As part of its restructuring exercise, Ola has started laying off over 200 employees from Ola Cabs, Ola Electric and Ola Financial Services verticals. Although the company announced in September that it would be laying off workers, those layoffs appear to have been delayed until now.

Last year, Ola shut down its used car business, Ola Dash, a store-to-home delivery service for cars. The company seems to be shifting its focus to engineering, with a recent announcement that it plans to hire 5,000 engineers for its electric vehicles. A strong workforce in this unique vertical will help the company expand its capabilities in EV and battery manufacturing and self-driving technology development.


Amazon has announced that it will lay off more than 18,000 workers starting January 18. The company cited an “uncertain economy” as the reason for the layoffs. These numbers are two-fold since November, which announced more than 10,000 layoffs. Most of these removals are from Amazon stores and PXT (People Experience and Technology Solutions) teams. Amid these layoffs, an Amazon employee anonymously took to the grapevine to describe the “current situation” at the company’s India offices. They said 75 percent of their team was gone and they were deeply affected by the cuts.

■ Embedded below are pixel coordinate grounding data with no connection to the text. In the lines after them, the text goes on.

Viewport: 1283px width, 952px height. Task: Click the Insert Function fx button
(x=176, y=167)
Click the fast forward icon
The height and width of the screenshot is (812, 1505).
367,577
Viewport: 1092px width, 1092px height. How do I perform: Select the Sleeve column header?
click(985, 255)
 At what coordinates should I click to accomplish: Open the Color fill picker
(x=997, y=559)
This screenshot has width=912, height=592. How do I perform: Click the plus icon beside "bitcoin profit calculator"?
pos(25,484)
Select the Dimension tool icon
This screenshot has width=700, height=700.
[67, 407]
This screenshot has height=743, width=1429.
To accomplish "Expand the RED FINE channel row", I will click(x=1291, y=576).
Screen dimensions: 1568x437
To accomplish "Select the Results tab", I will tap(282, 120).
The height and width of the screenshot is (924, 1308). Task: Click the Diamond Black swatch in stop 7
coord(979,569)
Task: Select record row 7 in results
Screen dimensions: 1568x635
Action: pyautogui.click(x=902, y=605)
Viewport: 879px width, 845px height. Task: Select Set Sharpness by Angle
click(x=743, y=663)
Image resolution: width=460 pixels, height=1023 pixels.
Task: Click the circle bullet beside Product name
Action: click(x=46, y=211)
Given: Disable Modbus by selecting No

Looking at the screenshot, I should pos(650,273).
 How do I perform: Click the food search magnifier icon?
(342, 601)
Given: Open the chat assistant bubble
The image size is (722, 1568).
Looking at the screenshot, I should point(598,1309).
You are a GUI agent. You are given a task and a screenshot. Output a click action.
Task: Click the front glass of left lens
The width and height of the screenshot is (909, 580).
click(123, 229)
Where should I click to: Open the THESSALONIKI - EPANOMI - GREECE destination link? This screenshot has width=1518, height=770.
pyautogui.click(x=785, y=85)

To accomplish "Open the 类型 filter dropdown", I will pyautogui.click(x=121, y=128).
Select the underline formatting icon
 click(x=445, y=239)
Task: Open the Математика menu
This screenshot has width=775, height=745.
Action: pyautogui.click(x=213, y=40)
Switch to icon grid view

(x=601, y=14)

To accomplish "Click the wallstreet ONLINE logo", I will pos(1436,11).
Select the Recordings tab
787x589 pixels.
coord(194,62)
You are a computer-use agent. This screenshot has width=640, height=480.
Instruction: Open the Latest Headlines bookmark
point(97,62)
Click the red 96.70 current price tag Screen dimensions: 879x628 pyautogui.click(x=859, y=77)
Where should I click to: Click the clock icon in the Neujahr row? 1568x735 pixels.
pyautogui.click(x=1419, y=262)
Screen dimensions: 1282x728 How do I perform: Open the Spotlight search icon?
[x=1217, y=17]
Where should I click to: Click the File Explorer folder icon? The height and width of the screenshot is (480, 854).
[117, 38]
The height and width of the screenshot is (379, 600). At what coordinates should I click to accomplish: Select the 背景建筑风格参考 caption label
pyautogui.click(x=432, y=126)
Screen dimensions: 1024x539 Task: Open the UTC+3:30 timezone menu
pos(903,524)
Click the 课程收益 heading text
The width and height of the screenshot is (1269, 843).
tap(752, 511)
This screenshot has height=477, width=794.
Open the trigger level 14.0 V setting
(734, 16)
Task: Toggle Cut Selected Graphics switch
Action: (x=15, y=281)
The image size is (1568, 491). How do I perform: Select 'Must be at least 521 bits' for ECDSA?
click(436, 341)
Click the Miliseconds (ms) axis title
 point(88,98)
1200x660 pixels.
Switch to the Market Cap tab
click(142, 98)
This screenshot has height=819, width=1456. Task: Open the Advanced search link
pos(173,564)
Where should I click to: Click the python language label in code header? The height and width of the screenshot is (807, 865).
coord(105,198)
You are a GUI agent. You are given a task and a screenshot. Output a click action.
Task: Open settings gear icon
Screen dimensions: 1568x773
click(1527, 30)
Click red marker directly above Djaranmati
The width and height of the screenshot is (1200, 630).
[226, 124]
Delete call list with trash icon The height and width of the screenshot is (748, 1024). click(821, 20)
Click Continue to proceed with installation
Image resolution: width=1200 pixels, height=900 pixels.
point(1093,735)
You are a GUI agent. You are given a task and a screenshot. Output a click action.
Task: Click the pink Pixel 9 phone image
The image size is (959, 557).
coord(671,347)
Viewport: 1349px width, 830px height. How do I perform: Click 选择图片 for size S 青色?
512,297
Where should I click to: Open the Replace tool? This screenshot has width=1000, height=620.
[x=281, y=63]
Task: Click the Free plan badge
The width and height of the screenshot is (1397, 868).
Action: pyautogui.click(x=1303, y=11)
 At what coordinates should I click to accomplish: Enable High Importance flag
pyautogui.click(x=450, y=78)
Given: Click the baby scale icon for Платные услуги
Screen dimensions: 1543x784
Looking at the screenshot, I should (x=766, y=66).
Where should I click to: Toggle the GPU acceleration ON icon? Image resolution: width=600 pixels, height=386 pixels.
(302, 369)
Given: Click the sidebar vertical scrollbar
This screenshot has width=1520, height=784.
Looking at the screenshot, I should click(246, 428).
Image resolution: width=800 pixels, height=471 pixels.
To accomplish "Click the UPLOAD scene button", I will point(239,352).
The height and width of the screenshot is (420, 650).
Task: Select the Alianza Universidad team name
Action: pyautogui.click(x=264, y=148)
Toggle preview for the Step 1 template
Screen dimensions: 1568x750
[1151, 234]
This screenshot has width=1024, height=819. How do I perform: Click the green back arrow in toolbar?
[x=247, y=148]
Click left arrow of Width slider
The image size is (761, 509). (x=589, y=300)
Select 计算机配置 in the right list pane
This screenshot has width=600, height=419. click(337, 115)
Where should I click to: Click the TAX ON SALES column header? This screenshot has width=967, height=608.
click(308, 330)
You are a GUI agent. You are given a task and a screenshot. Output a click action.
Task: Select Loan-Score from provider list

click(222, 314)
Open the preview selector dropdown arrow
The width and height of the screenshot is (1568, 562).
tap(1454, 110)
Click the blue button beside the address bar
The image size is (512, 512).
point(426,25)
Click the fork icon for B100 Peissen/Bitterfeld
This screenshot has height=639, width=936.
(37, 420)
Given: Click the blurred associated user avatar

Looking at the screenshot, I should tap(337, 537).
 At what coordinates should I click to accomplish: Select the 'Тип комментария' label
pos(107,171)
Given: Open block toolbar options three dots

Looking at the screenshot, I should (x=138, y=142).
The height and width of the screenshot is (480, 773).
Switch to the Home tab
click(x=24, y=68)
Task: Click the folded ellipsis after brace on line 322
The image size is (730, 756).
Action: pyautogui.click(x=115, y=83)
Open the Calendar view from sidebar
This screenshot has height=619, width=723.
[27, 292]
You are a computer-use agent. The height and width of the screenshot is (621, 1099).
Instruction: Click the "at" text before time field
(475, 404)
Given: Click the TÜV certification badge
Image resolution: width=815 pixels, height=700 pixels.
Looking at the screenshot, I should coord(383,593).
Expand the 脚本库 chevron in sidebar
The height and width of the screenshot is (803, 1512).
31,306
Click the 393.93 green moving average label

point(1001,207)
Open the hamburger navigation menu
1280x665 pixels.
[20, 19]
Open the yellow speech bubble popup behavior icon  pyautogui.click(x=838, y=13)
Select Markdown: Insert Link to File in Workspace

Edtech giant Baiju announced last month that it will cut its workforce of 50,000 by 5% in March this year. The company has already laid off around 100 employees from its media content division in Kerala. In an email to employees, the company’s CEO Baiju Ravendran said the job cuts are due to negative macroeconomic factors, forcing it to focus on capital-efficient growth and sustainability. The layoffs took place at a time when schools and colleges reopened and learning moved into a mix of online and offline classes.


Indian express grocery delivery service Dunzo on Monday confirmed it has cut 3 percent of its workforce as part of cost-cutting measures. The company’s CEO Kebir Biswas said the company is looking at team structures and network design to build efficiency. The platform also stated that it is doing all it can to support the workers during the transition. Although it doesn’t provide much detail.


Bijus is not the only edtech unicorn in India that has seen job cuts as the edtech scene as a whole has been experiencing widening losses in recent times. Another such company is Upgrad, whose CEO Arjun Mohan recently announced his resignation amid challenges and layoffs. The platform is said to be planning to lay off a third or more of its workforce in the coming days. UpGrad-owned Harappa Education, another Upgrad-owned edtech platform, has cut about 40% of its workforce, or 73 employees.